>>>>>

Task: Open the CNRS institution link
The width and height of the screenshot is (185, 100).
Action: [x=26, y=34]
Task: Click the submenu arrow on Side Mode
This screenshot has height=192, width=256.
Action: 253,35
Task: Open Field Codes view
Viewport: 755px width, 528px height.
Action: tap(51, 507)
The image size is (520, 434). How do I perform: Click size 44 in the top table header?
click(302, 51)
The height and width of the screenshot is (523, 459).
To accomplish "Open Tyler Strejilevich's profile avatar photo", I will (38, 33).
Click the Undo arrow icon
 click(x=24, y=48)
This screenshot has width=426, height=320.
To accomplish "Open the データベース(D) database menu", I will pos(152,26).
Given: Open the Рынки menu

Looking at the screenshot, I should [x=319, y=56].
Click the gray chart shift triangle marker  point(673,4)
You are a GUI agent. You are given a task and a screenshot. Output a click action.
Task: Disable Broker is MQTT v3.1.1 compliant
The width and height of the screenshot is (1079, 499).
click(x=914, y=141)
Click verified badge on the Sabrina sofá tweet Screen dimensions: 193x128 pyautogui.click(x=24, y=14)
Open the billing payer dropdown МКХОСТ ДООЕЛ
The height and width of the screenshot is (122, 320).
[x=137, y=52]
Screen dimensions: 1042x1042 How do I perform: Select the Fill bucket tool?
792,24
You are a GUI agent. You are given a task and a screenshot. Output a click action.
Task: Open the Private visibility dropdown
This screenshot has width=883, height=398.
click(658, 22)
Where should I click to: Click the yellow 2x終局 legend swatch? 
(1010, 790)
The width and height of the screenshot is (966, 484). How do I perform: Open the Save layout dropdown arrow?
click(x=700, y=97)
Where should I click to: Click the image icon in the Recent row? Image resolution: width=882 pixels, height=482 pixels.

<<<<<

# YOUR INSTRUCTIONS:
Would you give the listing again, word for word?

# ANSWER FOR THE TASK:
Task: Open the CNRS institution link
The width and height of the screenshot is (185, 100).
Action: [x=26, y=34]
Task: Click the submenu arrow on Side Mode
This screenshot has height=192, width=256.
Action: 253,35
Task: Open Field Codes view
Viewport: 755px width, 528px height.
Action: tap(51, 507)
The image size is (520, 434). How do I perform: Click size 44 in the top table header?
click(302, 51)
The height and width of the screenshot is (523, 459).
To accomplish "Open Tyler Strejilevich's profile avatar photo", I will (38, 33).
Click the Undo arrow icon
 click(x=24, y=48)
This screenshot has width=426, height=320.
To accomplish "Open the データベース(D) database menu", I will pos(152,26).
Given: Open the Рынки menu

Looking at the screenshot, I should [x=319, y=56].
Click the gray chart shift triangle marker  point(673,4)
You are a GUI agent. You are given a task and a screenshot. Output a click action.
Task: Disable Broker is MQTT v3.1.1 compliant
The width and height of the screenshot is (1079, 499).
click(x=914, y=141)
Click verified badge on the Sabrina sofá tweet Screen dimensions: 193x128 pyautogui.click(x=24, y=14)
Open the billing payer dropdown МКХОСТ ДООЕЛ
The height and width of the screenshot is (122, 320).
[x=137, y=52]
Screen dimensions: 1042x1042 How do I perform: Select the Fill bucket tool?
792,24
You are a GUI agent. You are given a task and a screenshot. Output a click action.
Task: Open the Private visibility dropdown
This screenshot has width=883, height=398.
click(658, 22)
Where should I click to: Click the yellow 2x終局 legend swatch? 
(1010, 790)
The width and height of the screenshot is (966, 484). How do I perform: Open the Save layout dropdown arrow?
click(x=700, y=97)
Where should I click to: Click the image icon in the Recent row? Image resolution: width=882 pixels, height=482 pixels.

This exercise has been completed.